Ces programmes sont si ambitieux qu’ils laissent les enseignants français songeurs. Les élèves de CE 1, au Sénégal, ont à leur programme des mathématiques que l’on retrouve dans les programmes de CM 1 en France. Ce n’est qu’un exemple, mais tout est à l’avenant.
Pourquoi tant de théorie et si peu de pratique ?
Pourquoi ne pas développer, par exemple, des études de technologies pour donner à la majorité des élèves qui, en sortant de l’école, sera paysanne et non fonctionnaire, des rudiments agricoles nécessaires ? Pour les filles, savoir coudre, savoir teindre les étoffes, leur permet de s’immiscer dans le courant des échanges. Ces formations seront d’ailleurs acquises après la scolarité grâce à l’action des groupements féminins qui s’investissent dans chaque village dans la formation des jeunes filles.
Cette poursuite de l’excellence est néfaste pour la majorité des élèves.

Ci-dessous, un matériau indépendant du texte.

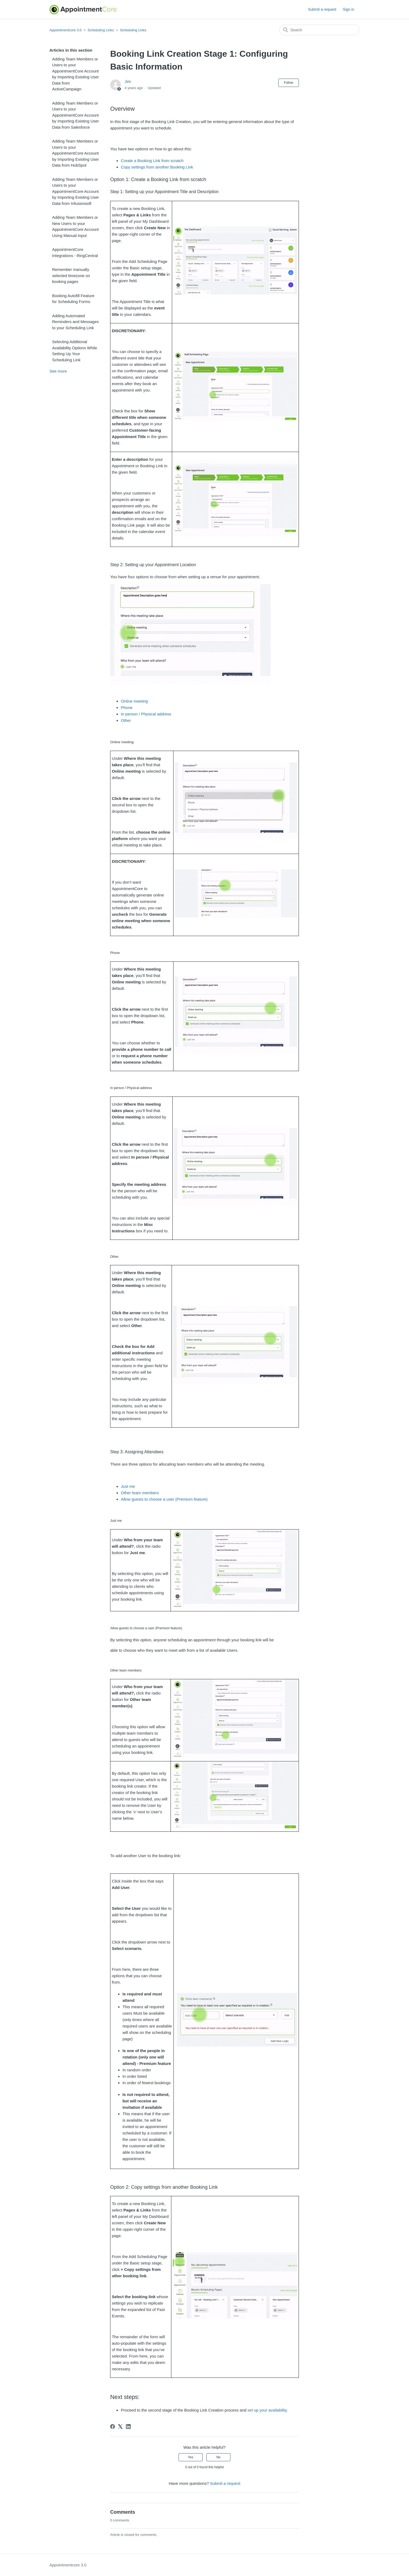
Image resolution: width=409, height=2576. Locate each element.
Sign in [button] (348, 9)
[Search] (319, 30)
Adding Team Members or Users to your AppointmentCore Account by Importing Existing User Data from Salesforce (75, 115)
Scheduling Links (101, 30)
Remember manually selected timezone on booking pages (71, 275)
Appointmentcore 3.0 (65, 30)
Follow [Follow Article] (288, 83)
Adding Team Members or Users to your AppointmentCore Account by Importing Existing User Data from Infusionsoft (75, 191)
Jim (128, 81)
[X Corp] (120, 2426)
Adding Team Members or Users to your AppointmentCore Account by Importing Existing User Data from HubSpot (75, 153)
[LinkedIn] (128, 2426)
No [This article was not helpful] (218, 2457)
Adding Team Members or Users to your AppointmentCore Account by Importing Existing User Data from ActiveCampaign (75, 74)
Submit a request (322, 9)
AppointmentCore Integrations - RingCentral (75, 252)
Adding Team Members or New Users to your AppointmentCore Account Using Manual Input (75, 226)
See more (58, 371)
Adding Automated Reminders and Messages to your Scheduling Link (75, 321)
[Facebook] (112, 2426)
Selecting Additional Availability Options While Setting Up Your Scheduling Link (74, 350)
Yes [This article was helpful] (190, 2457)
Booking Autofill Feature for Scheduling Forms (73, 298)
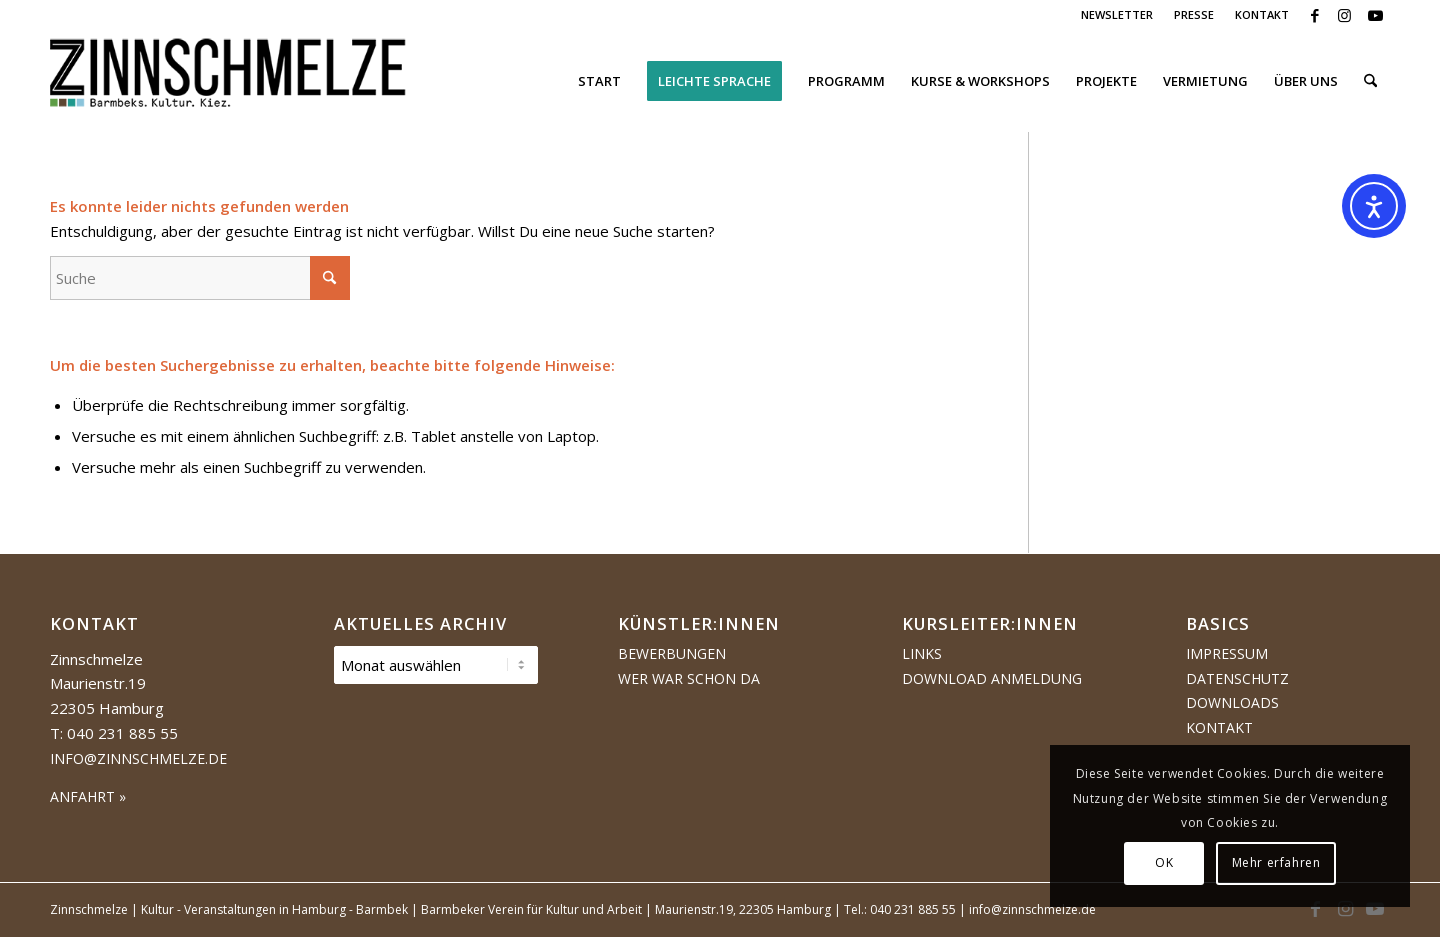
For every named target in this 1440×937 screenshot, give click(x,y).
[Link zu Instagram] (1344, 15)
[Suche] (1370, 81)
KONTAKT (1262, 14)
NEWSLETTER (1117, 14)
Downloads (1232, 702)
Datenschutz (1237, 678)
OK (1164, 862)
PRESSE (1194, 14)
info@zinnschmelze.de (138, 758)
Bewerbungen (672, 653)
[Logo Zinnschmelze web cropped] (228, 81)
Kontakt (1219, 727)
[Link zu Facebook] (1314, 15)
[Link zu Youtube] (1375, 15)
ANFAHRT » (88, 796)
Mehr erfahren (1276, 862)
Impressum (1227, 653)
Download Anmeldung (992, 678)
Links (922, 653)
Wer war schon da (689, 678)
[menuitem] (1117, 15)
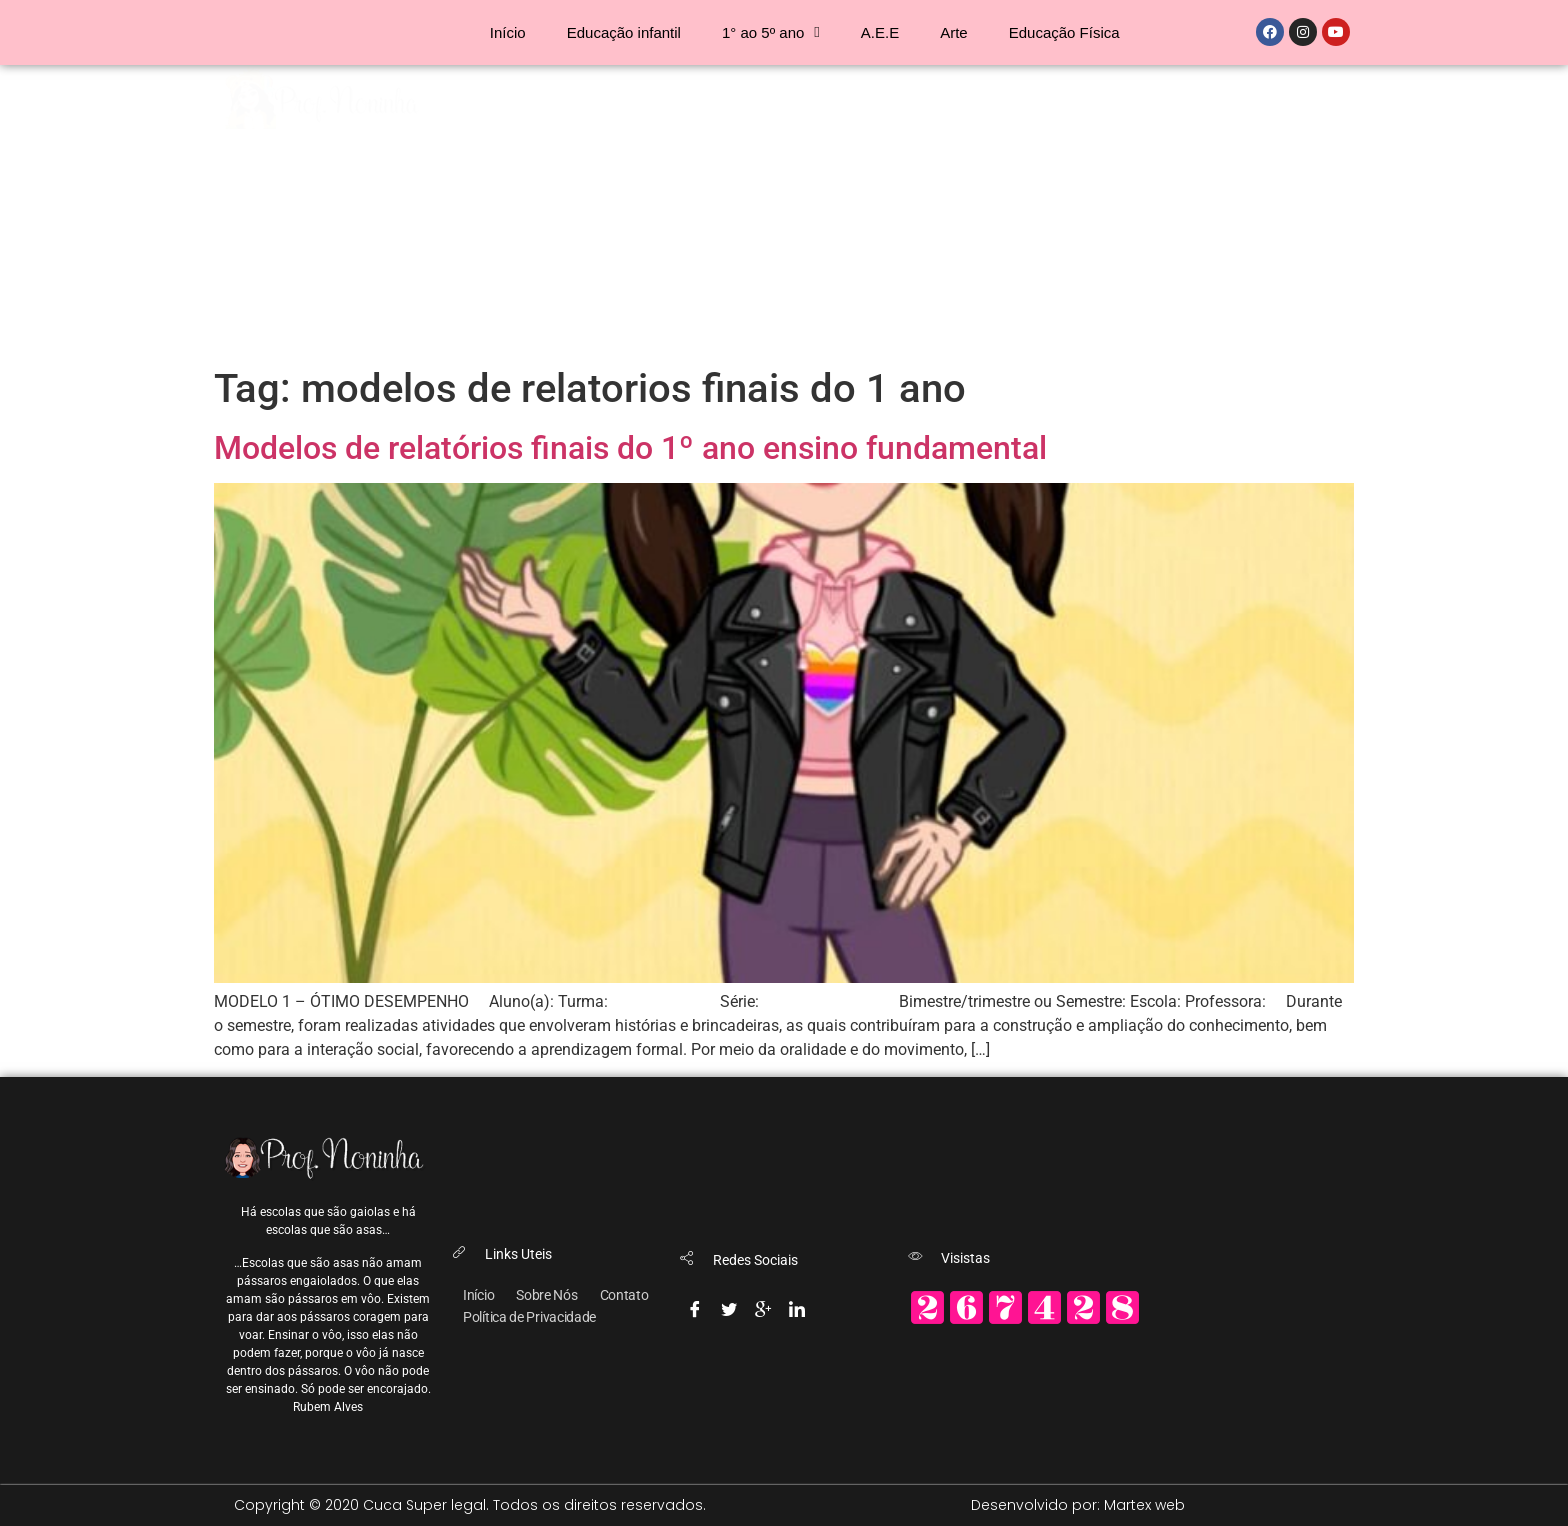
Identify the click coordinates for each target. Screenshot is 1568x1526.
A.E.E (880, 32)
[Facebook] (695, 1305)
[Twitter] (729, 1305)
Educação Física (1064, 32)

Mais elle semble convenir à tous.
A l’instituteur d’abord qui, pour avoir de bons résultats à l’examen d’entrée en 6ème, pratique une sélection sévère (sur une cohorte de 112 entrées à l’école, 12 enfants se retrouveront au CM 2). Cette sélection allège rapidement les effectifs.
A l’inspecteur ensuite, qui s’appuie sur ces bons résultats pour montrer à Dakar ses propres performances en espérant qu’elles lui permettront d’obtenir une circonscription moins difficile.
Aux parents enfin, dont les enfants réussissent et deviennent fonctionnaires, gage de mieux être pour toute la famille.
Quels sont les véritables enjeux, les priorités ?
Faut-il renoncer à former une élite ?
Nous ne saurions le décider depuis la France. Mais la question doit être sérieusement posée et réfléchie localement.
Dans certains villages en effet, les parents mettent leurs enfants à l’école coranique et non à l’école laïque. Car, disent-ils, à l’école coranique on apprend « à sauver son âme » alors qu’à l’école laïque « on n’apprend rien ». Certains maîtres de l’école coranique sont d’ailleurs rémunérés par l’Etat avec le même salaire que les instituteurs alors qu’ils ne font que 5 à 6 heures de travail hebdomadaire.
Le plan décennal pour l’éducation pointe tous les dysfonctionnements, les entraves et les handicaps du système sénégalais. Le remède préconisé pour venir à bout de ces difficultés : la libéralisation du système, c’est-à-dire son ouverture totale à toutes les initiatives privées, d’où qu’elles viennent.
Comment l’Etat contrôlera-t-il ces partenaires alors qu’il n’a pas les possibilités de connaître ce que font ses propres fonctionnaires ? Quelles initiatives privées investiront dans les écoles de brousse ? Ces orientations montrent que le gouvernement sénégalais entend se désengager d’une de ses vocations fondamentales.
Notes:
* Professeur d’histoire, IUFM de Grenoble.
L’expérience qui consiste à emmener des élèves-professeurs des écoles français à Bakel est menée depuis deux ans. Elle contraint ces enseignants en formation à se confronter aux exigences d’une pratique professionnelle dans une société qui n’est pas la leur.